■ **Задание**:
Какое указание в определении справедливости у В.С. Нерсесянца, согласно исходному фрагменту, говорит о сходстве с идеями Р. Штаммлера?

■ **Исходный фрагмент**:
________________
Надо сказать, что понимание справедливости в работах В.С. Нерсесянца весьма схоже с теми представлениями, которые, например, встречаются в работах немецких философов-идеалистов и юристов-неокантианцев. И даже приведенный выше фрагмент из суждений Ульпиана совершенно аналогичным образом выбирается в качестве лейтмотива в философии права В.С. Нерсесянца [11, с. 45]. Он, в частности, писал, что «справедливость входит в понятие права, что право по определению справедливо, а справедливость – сущностное свойство и качество права, категория и характеристика правовая, а не внеправовая» [11, с. 44-45]. В пользу сходства с идеями Р. Штаммлера говорит и указание в определении справедливости В.С. Нерсесянцем на «общезначимую правильность» [11, с. 44]. Последняя именно в таком виде, как идея общезначимой правильности, была лейтмотивом учения немецкого философа права во всех его сочинениях («Хозяйство и право», «Учение о правильном праве», «Философия права» и др.). Поэтому и упреки, которые могут быть сделаны юристам-неокантианцам в отношении понятия справедливости, в значительной мере могут быть и направлены в отношении разъяснения данного понятия в учении В.С. Нерсесянца.

В «Чистом учении о праве» (несколько вариантов «чистых учений о праве» существовало задолго до ХХ в. и идей австрийских юристов) Г. Мемеля, который был близок идеям Фихте, ещё в начале XIX в. справедливость помещена в центр определения права [14]. «Свобода и равенство, писал Г. Мемель разъясняя понятие права, есть два полюса общей воли, а ее центр – это справедливость» [14, S. 47].
________________
■ **Выборка данных**:
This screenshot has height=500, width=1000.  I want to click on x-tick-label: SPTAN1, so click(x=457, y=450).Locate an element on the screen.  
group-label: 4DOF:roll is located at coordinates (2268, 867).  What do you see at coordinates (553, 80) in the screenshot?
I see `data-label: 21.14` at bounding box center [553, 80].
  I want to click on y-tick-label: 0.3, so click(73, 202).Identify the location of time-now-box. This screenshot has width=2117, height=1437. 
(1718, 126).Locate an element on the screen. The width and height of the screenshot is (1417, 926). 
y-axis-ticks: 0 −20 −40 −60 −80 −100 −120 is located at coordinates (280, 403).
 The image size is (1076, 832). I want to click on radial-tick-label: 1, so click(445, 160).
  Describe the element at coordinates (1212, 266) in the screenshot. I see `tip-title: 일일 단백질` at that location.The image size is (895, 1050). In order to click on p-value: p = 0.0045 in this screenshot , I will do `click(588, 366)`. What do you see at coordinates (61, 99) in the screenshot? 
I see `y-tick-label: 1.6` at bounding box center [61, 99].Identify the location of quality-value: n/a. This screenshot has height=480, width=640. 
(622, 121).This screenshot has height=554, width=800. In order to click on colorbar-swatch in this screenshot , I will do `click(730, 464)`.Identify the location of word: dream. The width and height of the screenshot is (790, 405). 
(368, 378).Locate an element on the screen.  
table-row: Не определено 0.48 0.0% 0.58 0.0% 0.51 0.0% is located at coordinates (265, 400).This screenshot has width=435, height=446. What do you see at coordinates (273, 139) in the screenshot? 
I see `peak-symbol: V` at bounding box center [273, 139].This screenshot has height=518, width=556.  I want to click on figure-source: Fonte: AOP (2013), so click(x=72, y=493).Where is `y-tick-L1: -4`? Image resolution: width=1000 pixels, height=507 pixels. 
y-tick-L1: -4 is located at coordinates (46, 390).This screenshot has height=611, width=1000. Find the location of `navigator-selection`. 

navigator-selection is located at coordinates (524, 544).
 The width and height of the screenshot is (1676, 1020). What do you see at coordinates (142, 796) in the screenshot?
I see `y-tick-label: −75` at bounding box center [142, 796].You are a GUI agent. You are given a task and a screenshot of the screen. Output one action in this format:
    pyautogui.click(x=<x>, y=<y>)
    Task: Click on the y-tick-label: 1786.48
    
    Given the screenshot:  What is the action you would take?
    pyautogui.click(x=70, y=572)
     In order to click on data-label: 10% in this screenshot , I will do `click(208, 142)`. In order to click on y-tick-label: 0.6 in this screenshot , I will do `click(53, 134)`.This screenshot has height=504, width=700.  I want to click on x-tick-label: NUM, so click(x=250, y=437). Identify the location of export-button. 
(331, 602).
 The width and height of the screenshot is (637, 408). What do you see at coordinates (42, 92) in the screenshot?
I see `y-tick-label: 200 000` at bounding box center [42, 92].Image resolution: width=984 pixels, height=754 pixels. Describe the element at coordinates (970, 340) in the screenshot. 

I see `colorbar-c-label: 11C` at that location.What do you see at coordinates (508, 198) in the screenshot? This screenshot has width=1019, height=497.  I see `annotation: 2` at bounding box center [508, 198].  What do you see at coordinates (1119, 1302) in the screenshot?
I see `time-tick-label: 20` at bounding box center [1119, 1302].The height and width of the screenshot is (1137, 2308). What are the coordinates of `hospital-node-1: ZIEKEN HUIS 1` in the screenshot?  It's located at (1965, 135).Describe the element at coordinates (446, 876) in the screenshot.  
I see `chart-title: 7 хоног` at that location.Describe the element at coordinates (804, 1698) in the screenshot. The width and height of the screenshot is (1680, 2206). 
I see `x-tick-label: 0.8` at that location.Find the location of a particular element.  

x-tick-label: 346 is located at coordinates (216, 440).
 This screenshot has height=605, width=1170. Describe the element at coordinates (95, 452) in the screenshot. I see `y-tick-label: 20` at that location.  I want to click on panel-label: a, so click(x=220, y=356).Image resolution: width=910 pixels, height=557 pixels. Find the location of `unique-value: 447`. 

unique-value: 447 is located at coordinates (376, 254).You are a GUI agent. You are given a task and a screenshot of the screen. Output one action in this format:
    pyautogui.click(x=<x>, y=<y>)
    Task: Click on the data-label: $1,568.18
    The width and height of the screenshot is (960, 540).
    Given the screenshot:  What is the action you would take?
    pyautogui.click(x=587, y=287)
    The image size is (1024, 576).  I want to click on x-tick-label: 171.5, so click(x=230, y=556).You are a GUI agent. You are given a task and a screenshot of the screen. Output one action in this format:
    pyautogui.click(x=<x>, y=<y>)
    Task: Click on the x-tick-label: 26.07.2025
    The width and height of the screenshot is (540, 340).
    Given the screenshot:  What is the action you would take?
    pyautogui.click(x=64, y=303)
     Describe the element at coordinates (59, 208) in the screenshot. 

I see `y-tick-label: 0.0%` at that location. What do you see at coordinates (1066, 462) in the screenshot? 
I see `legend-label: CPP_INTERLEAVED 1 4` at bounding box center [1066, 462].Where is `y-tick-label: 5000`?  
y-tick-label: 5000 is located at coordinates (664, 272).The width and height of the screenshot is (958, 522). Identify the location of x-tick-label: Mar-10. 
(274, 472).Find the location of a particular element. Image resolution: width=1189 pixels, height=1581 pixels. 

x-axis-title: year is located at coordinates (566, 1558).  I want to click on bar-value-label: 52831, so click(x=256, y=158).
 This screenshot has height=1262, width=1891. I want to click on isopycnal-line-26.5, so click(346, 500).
________________
■ **Ответ**:
Указание на «общезначимую правильность».